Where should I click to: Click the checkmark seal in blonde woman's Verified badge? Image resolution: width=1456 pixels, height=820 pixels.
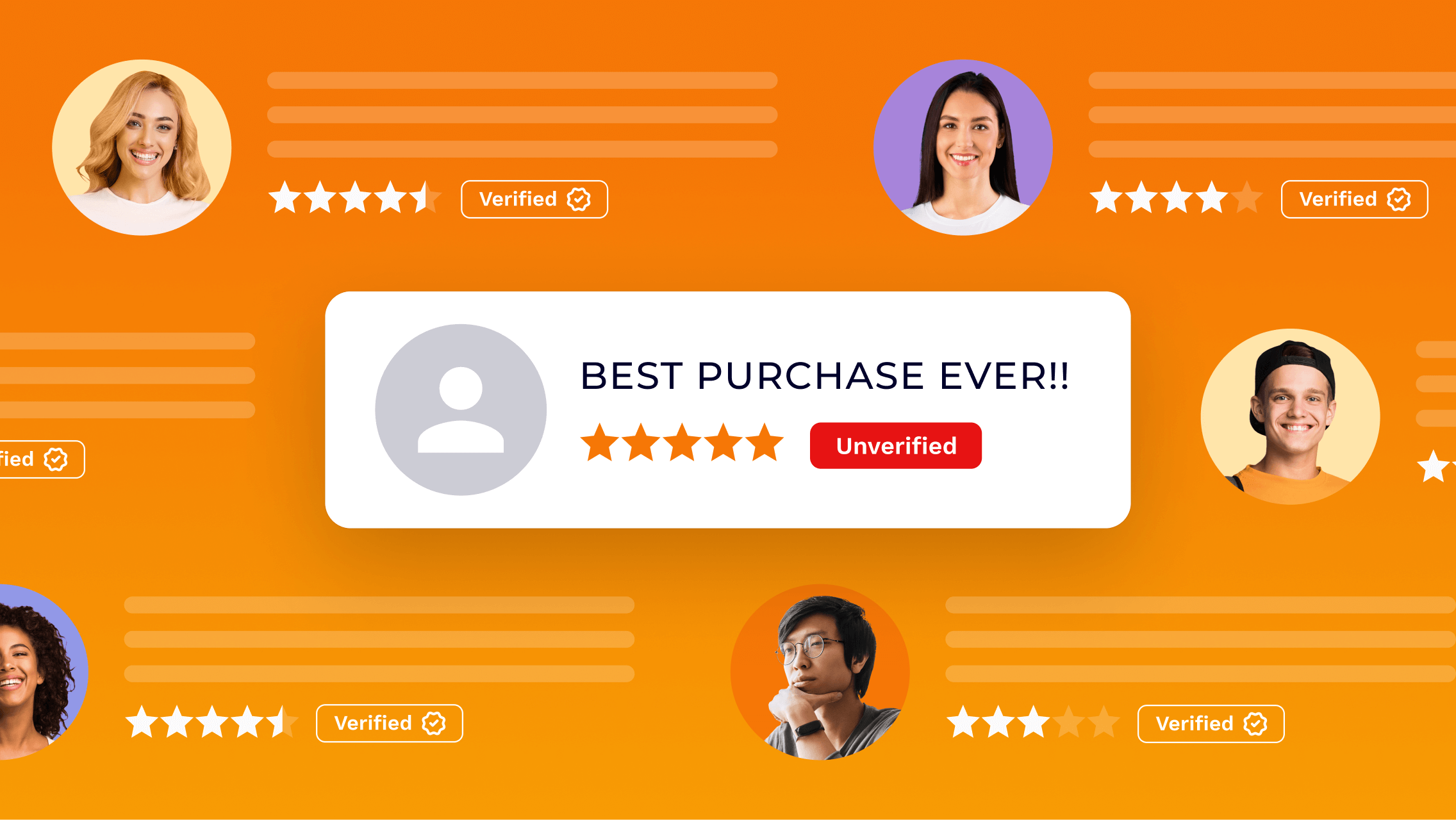pyautogui.click(x=579, y=199)
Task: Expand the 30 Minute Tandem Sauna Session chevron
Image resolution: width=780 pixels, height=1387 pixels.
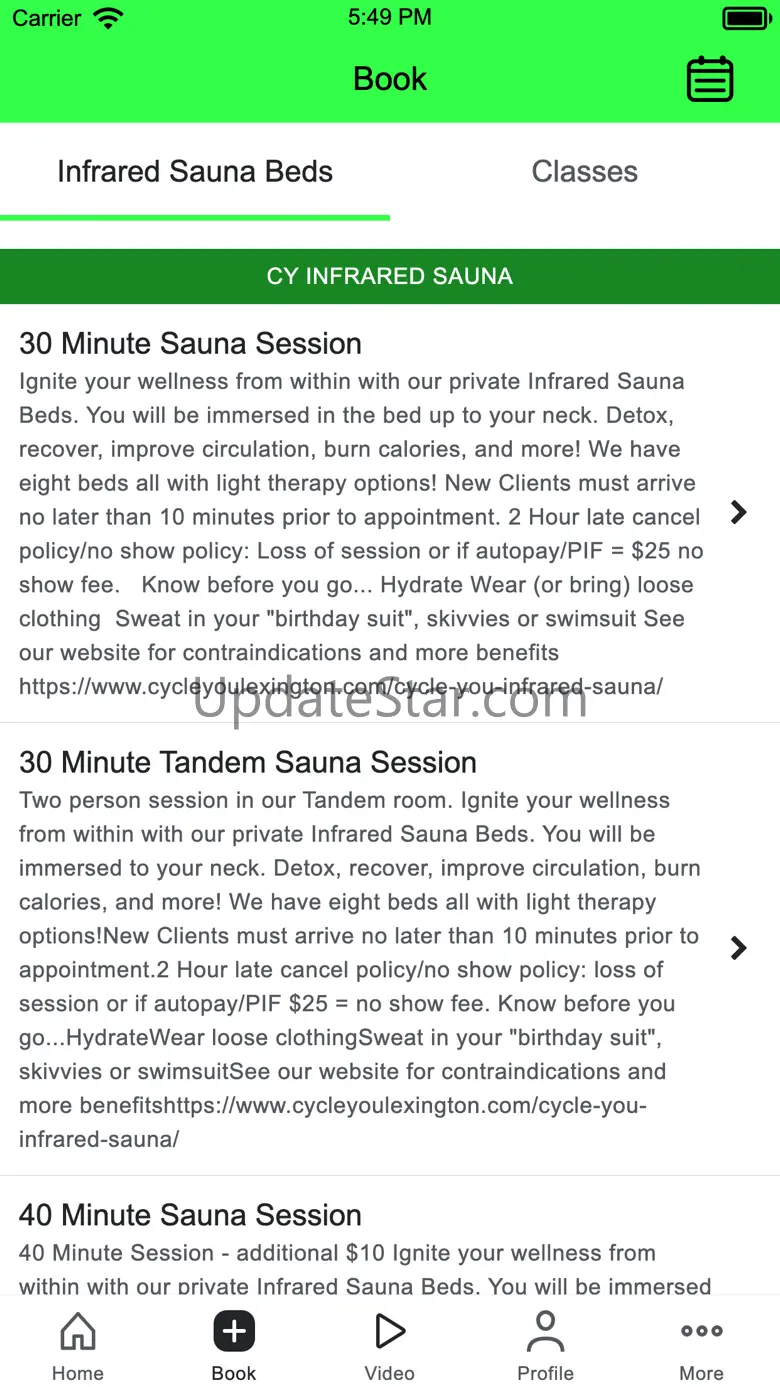Action: tap(739, 948)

===============

Convert the records above into a two-column CSV with the headers "prompt" and "action", one row per record. Put each record's text and its answer in their own quoted fields, replace line breaks with spaces, and omit the pictures.

prompt,action
"Where should I click to: Click the checkmark seal in blonde woman's Verified badge? Image resolution: width=1456 pixels, height=820 pixels.","pyautogui.click(x=579, y=199)"
"Task: Expand the 30 Minute Tandem Sauna Session chevron Image resolution: width=780 pixels, height=1387 pixels.","Action: tap(739, 948)"